Yooper, since you're in this thread and it's on topic, why is it the standard practice to add K-sorbate AND K-meta to a finished wine? If the yeast are dead, they can't reproduce, so wouldn't it be simpler to add just the K-meta? Or am I missing out on some important chemistry here?
I was asked this in another thread and was stumped!
But that's the point- the yeast aren't dead. Unless you froze or boiled the wine, the yeast are alive and well. They go dormant when they don't have food, but once you feed them, they'll start up again.
The wine is racked off of any sediment (lees) and must be perfectly clear. There is still yeast in suspension, of course, but it's less after the wine is clear and no longer dropping lees.
The sorbate doesn't kill yeast, but it inhibits yeast reproduction. The sorbate works better in the presence of sulfites, so that's why they are both used. Neither kill yeast, of course.

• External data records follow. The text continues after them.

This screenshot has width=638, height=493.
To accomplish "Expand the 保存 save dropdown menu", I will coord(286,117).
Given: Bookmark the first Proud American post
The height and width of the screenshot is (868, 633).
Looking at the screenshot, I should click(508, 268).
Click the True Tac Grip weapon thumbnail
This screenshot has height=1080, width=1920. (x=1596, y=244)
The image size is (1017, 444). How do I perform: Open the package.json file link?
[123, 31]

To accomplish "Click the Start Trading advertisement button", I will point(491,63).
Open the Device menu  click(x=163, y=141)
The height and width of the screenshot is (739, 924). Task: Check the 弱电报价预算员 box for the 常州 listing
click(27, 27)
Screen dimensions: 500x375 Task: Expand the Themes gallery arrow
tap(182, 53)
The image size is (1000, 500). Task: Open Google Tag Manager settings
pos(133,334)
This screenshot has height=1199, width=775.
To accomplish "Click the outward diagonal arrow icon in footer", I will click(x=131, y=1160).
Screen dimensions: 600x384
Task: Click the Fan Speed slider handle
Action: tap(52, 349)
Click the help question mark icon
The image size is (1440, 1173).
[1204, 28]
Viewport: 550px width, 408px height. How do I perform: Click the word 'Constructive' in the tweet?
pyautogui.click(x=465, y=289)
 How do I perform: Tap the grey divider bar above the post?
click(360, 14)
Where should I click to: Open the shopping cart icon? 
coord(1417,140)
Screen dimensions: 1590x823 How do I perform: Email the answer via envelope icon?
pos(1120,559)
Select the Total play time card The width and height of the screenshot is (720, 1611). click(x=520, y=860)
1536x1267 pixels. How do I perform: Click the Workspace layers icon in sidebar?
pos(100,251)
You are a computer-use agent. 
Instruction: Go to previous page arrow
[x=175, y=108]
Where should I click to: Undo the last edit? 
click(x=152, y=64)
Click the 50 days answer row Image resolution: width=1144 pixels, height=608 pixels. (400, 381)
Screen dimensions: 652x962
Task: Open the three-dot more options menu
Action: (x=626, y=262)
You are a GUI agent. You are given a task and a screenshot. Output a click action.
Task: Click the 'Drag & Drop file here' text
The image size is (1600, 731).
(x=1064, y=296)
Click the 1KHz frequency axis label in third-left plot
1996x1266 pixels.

So, if you have a wine that is clear and finished and wish to sweeten, you rack into the sorbate/sulfite mixture. Again, there are yeast still in suspension but not enough to ferment the wine you will sweeten. They must reproduce, and that's where sorbate is effective. It inhibits yeast reproduction, so that in a few days when you sweeten, there will not be fermentation going on. This works most of the time, IF a) fermentation was finished, b) the wine is perfectly clear (not much yeast in suspension), c) the wine is racked off of any less, and d) the sorbate is added with sulfites and in a significant enough dose to inhibit yeast reproduction. Rushing this process will mean bottle bombs at the worst, pushed out corks at the least.